Combined Alternating Sunitinib and Bevacizumab (Avastin®) in Advanced Renal Cell Carcinoma (CASA)

This is an interventional treatment trial for Renal Cell Carcinoma Read More

Inclusion Criteria:

1. Histologically confirmed renal cell carcinoma with clear cell histology ( mixed histology with clear cell component is accepted)
2. Patient should have either locally advanced or metastatic disease
3. No prior anti-cancer therapy
4. Age ≥ 18 years
5. Life expectancy of 3 months or more
6. Measurable disease per Response Evaluation Criteria in Solid Tumors (RECIST) criteria version 1.1
7. Performance status 0-2 by ECOG scale
8. Patients with controlled brain metastasis are accepted
9. Adequate renal function: serum creatinine ≤ 2 times the institutional upper limit of normal
10. Adequate hepatic function: total bilirubin within normal institutional limits, serum AST and ALT levels ≤2 times the institutional upper limit of normal or ≤ 5 times the institutional upper limit of normal of elevated because of liver involvement
11. Coagulation (PT ≤ 1.5 times the institutional upper limit of normal)
12. Adequate hematological values: leukocyte count ≥3.0 x 109/L, an absolute neutrophil count ≥1.5 x 109/L, a platelet count ≥100 x 109/L and hemoglobin ≥ 9.0 g/dL
13. Urine dipstick for proteinuria <1+, patients discovered to have ≥ 1+ on dipstick urinanalysis at baseline should have urine protein/urine creatinine ratio ≤1
14. Singed written informed consent before enrolment
15. Patient should have unresectable disease ( for both the primary tumor and the metastasis)

Exclusion Criteria:

1. Inability to comply with the protocol therapy
2. Uncontrolled hypertension defined as BP more than 160 systolic and or more than 100 diastolic despite adequate treatment at the time of treatment initiation.
3. Severe cardiovascular disease (congestive heart failure NYHA III or IV, unstable angina pectoris, myocardial infarction, significant arrhythmias or Transient ischemic attack (TIA) or cerebrovascular accident (CVA) in the last 6 months
4. Major bleeding disorder, significant traumatic injury or recent major surgery within 28 days of starting therapy.
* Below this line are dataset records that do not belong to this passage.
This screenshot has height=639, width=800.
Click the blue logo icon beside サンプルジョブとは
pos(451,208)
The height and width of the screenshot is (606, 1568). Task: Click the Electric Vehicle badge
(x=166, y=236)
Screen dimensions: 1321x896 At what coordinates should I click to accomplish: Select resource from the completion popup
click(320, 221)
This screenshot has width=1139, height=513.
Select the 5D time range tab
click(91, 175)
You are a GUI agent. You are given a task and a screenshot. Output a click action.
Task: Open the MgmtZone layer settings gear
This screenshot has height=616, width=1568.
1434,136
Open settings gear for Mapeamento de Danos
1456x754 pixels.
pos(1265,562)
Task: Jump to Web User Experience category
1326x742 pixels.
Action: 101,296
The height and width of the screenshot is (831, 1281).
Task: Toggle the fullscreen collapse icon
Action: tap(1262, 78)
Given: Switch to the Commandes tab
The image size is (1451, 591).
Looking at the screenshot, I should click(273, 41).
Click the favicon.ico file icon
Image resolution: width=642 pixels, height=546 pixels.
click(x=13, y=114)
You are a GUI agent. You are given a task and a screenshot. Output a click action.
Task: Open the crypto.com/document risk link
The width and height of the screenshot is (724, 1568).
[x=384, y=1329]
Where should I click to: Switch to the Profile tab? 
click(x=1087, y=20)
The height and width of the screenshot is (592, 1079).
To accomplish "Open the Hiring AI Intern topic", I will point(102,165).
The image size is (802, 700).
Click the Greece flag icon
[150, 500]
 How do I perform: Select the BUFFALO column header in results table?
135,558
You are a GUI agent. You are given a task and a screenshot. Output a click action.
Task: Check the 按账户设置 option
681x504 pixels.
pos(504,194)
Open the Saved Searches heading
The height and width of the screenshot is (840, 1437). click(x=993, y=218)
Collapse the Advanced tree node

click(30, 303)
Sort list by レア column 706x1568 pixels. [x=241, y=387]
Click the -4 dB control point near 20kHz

Or minor surgery (FNA/Core biopsy) within 7 days of starting therapy
5. History of abdominal abdominal fistula, gastrointestinal perforation, or intra-abdominal abscess within 6 months
6. Pre-existing thyroid abnormality
7. Concurrent proarrhythmic medications including terfenadine, quinidine, procainamide, disopyramide, sotalol, bepridil, haloperidol, risperidone, indapamide and flecainide
8. Recent significant hemoptysis (1/2 tea spoon red blood within last month)
9. Concurrent medication that either CYP 450 3A4 inducers or inhibitors
10. Concurrent use of proarrhythmic medications including terfenadine, quinidine, procainamide, disopyramide, sotalol, probucol, bepridil, haloperidol, risperidone, indapamide and flecainide
11. Pregnancy or breast feeding, or patient refusal to use appropriate contraception for female patients in childbirth age
12. Previous malignancy within 5 years, except adequately treated non melanomatous skin cancer or in situ cervical cancer
13. Psychiatric or mental disorder, precluding understanding of the information of the trial related topics and giving valid informed consent
14. Any psychological, familial, geographic or social circumstances which could impair the patient ability to participate in the trial and comply with follow up.
15. Any circumstance which might impair the patient's ability to comply with an out-patient regimen
16. Active uncontrolled infection
17. Serious underlying medical condition (in the judgment of the investigator) which could impair the ability of the patient to participate in the trial
18. Treatment with other experimental drugs within 30 days of entry into the trial
19. Treatment with other anti-cancer therapy
20. Legal incapacity
21. Significant proteinuria (urine protein: creatinine ratio > 1.0)